Nor Jugha, Capital of the Armenian Seafarers, Ararat Sarkissian, 2018, oil on canvas, 65 x 46 cm
The Armenian city of Nor Jugha (New Julfa) emerged out of Shah Abbas’ campaign in the early 1600s to deport Armenians from Jugha (Julfa), near the Arax River in the heart of historic Armenian lands, to his new capital of Isfahan. There they settled in an area which became known as New Julfa.
New Julfa quickly emerged as a new Armenian city. Its main avenue Nazar Khiavan, named after the city’s first Kalantar (mayor) Nazar, stretches East to West and housed Armenian shops and workshops. Ten straight and wide streets stretched along the River Zayande to the south, crossing Nazar’s Avenue and forming twenty independent districts. New Julfa was covered with beautiful gardens and the Armenians built 13 churches in the city.
By 1620 New Julfa was the center of Iranian trade and had 30,000 inhabitants. Shah Abbas handed the Armenians the monopoly on Iranian raw silk export.
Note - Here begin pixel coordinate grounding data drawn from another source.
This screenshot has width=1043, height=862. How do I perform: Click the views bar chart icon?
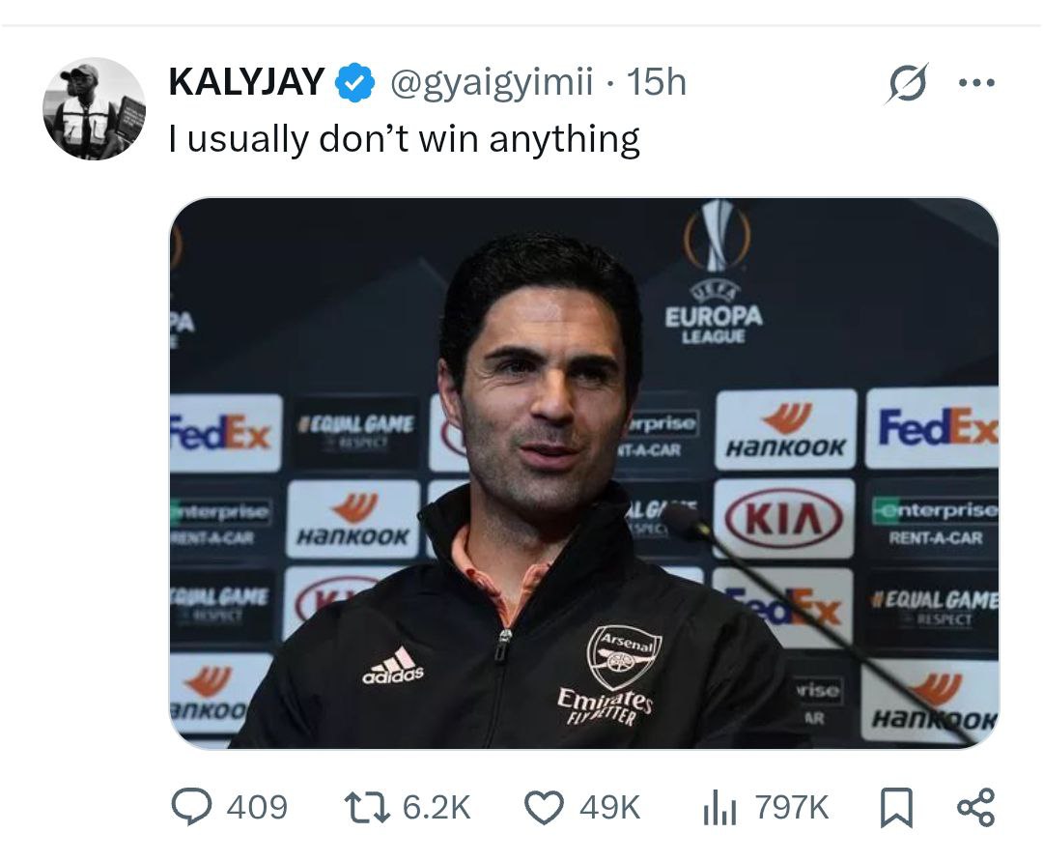tap(719, 808)
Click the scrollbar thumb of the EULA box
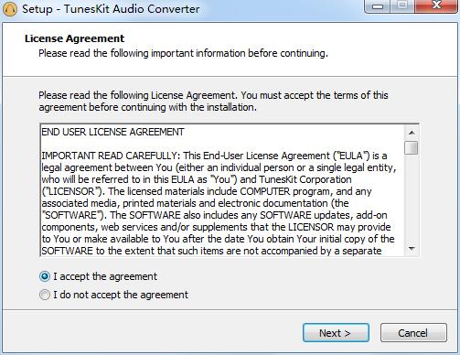 [x=412, y=147]
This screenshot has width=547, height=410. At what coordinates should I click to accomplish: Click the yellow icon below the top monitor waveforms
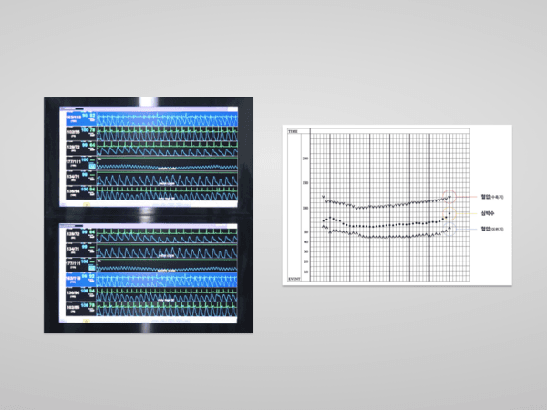pyautogui.click(x=86, y=205)
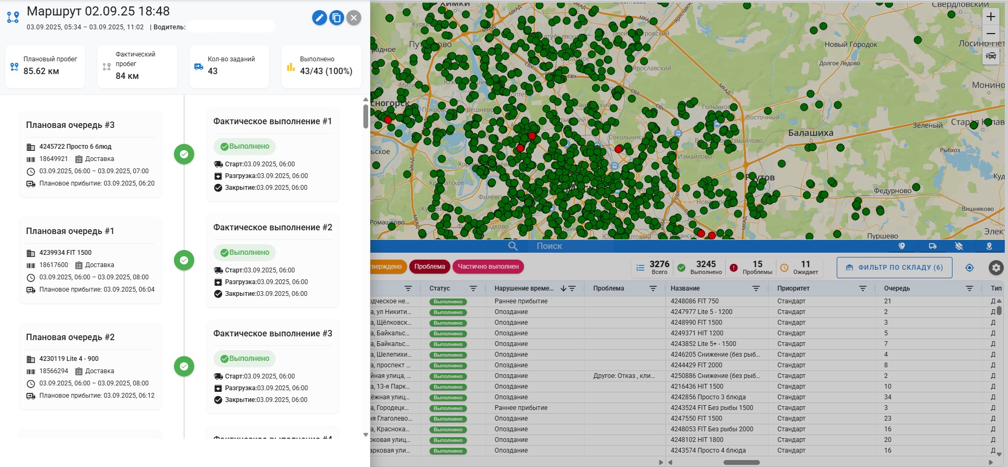Click the blue pencil edit route icon
This screenshot has width=1008, height=467.
pyautogui.click(x=319, y=18)
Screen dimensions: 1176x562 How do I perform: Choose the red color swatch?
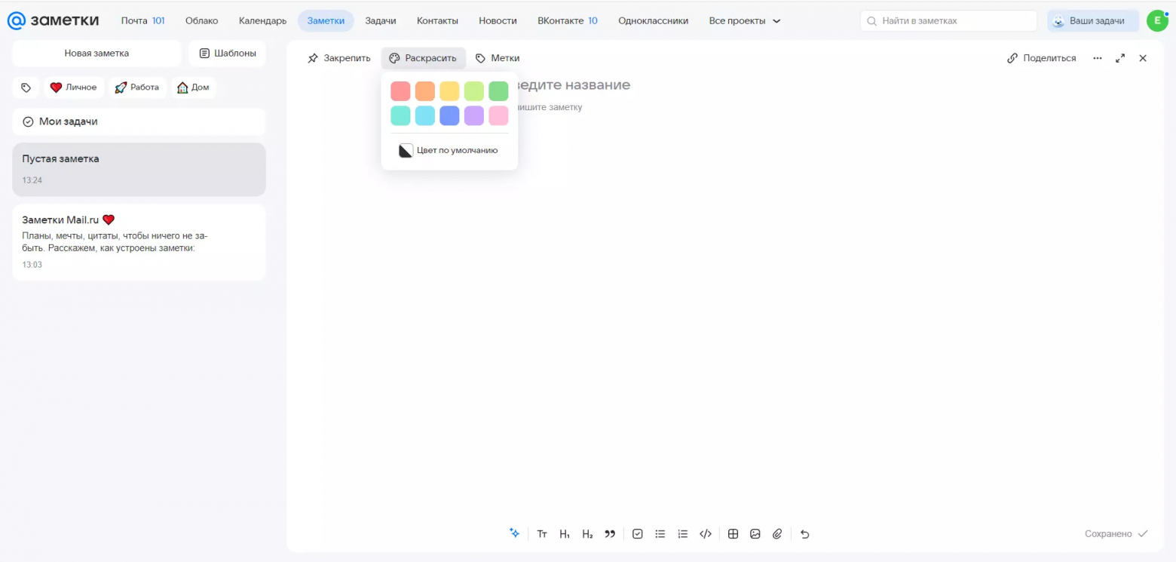click(400, 91)
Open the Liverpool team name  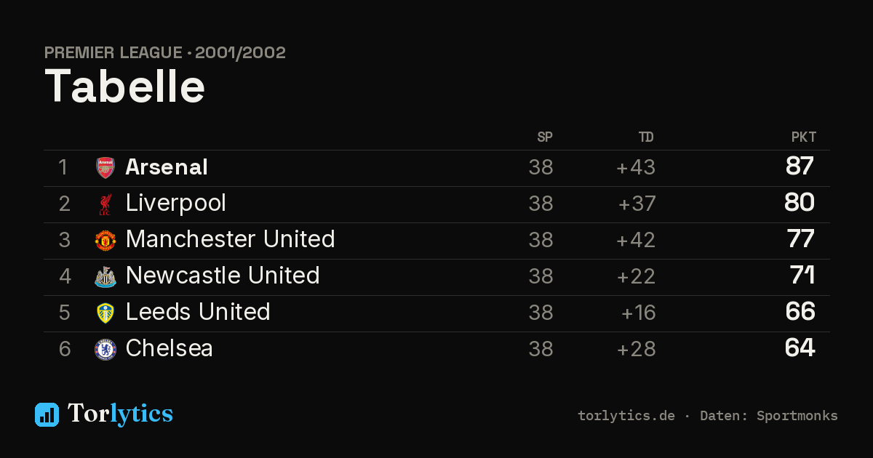tap(176, 204)
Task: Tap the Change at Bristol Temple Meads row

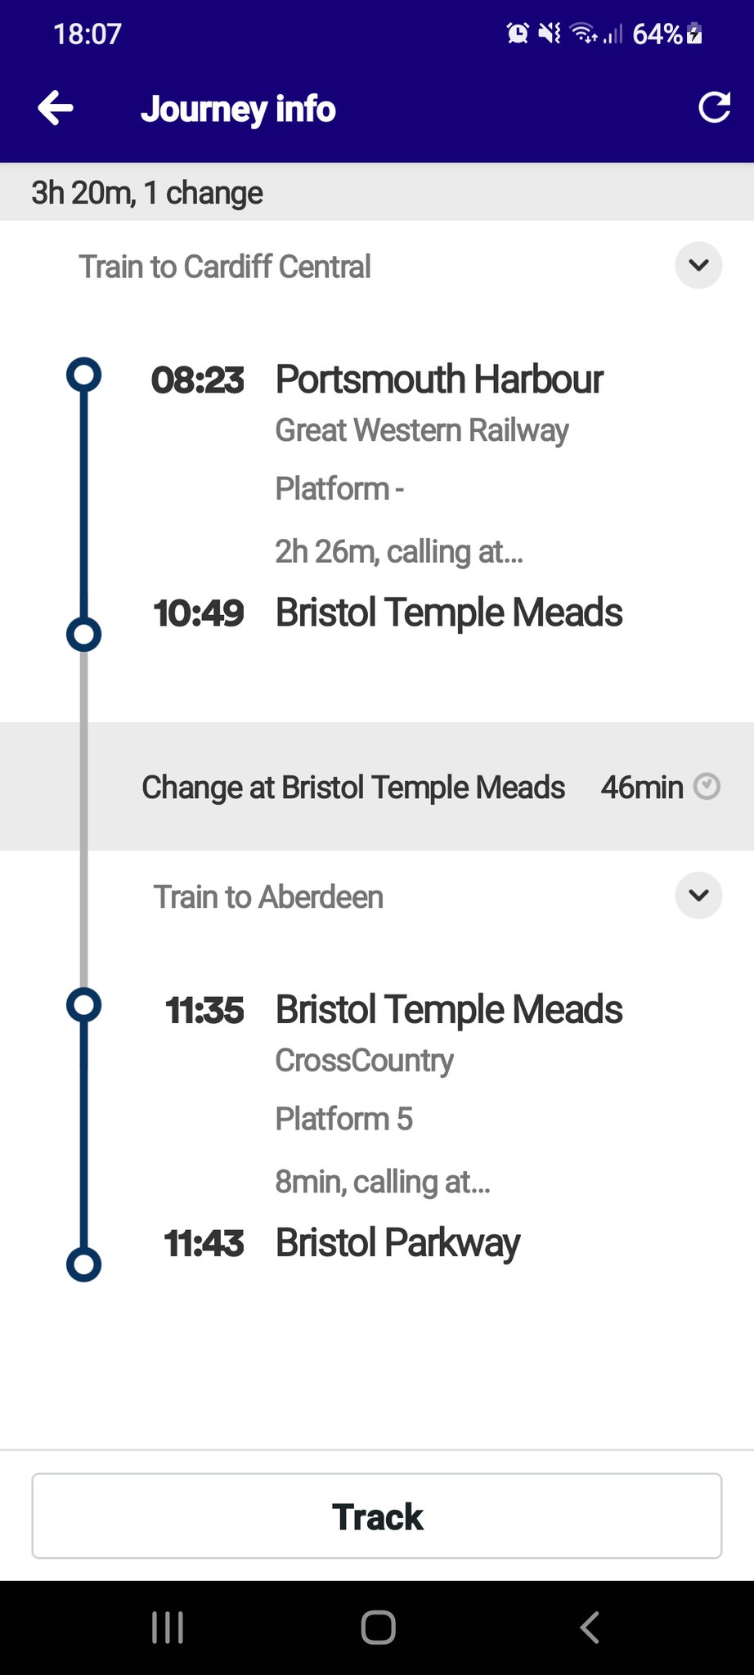Action: point(353,787)
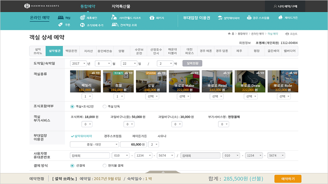328x184 pixels.
Task: Click the globe icon for 제휴체인
Action: point(82,18)
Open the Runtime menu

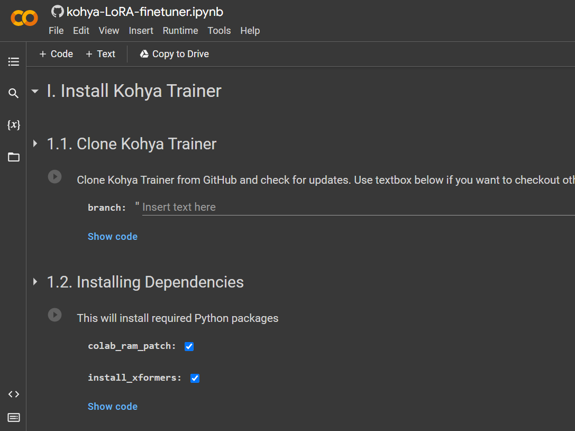180,31
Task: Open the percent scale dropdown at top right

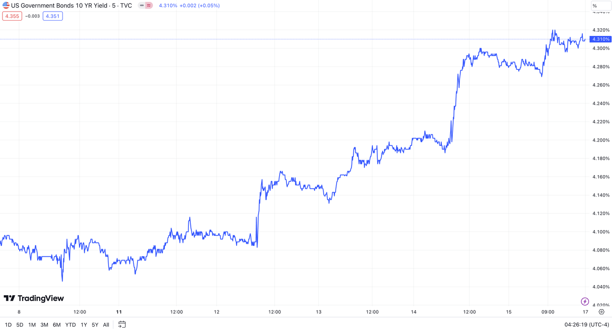Action: tap(601, 6)
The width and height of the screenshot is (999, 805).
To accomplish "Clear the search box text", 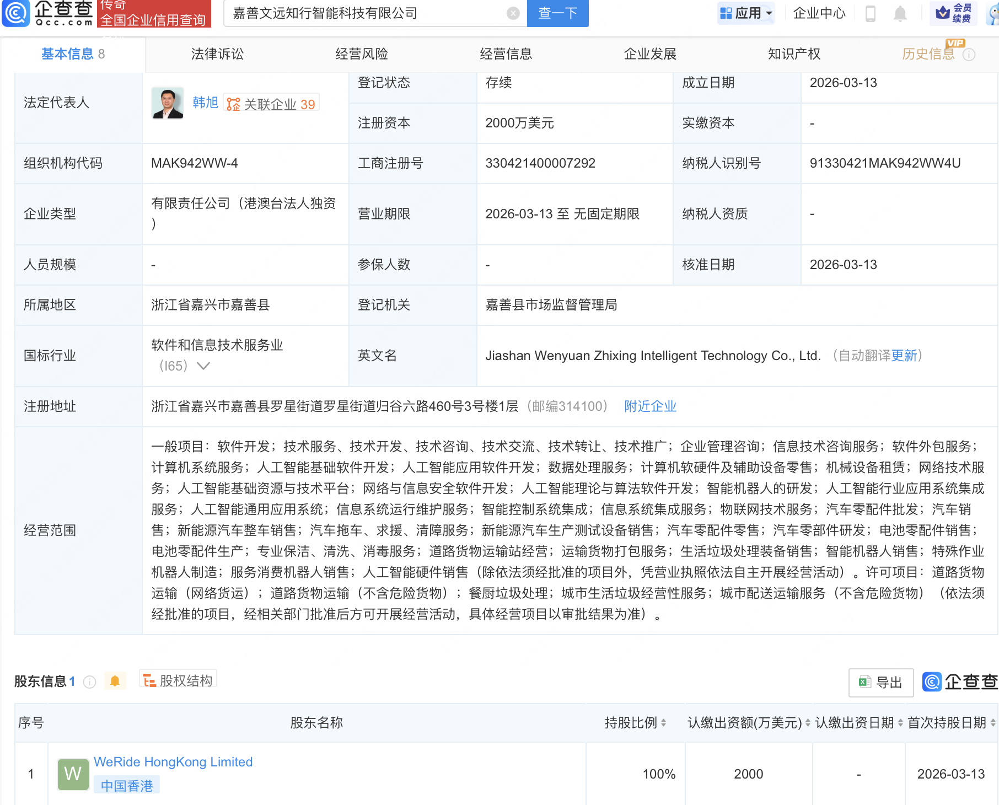I will pos(513,13).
Armenian merchants’ agents, in addition to their commercial activities, often provided intelligence, translations and diplomatic services for the Shah.
A new type of Armenian was formed in New Julfa, who should be called the “sea-Armenian”. These Armenian merchants took to the sea and became valiant seafarers, first establishing themselves in prominent port cities in India and then in the Far East.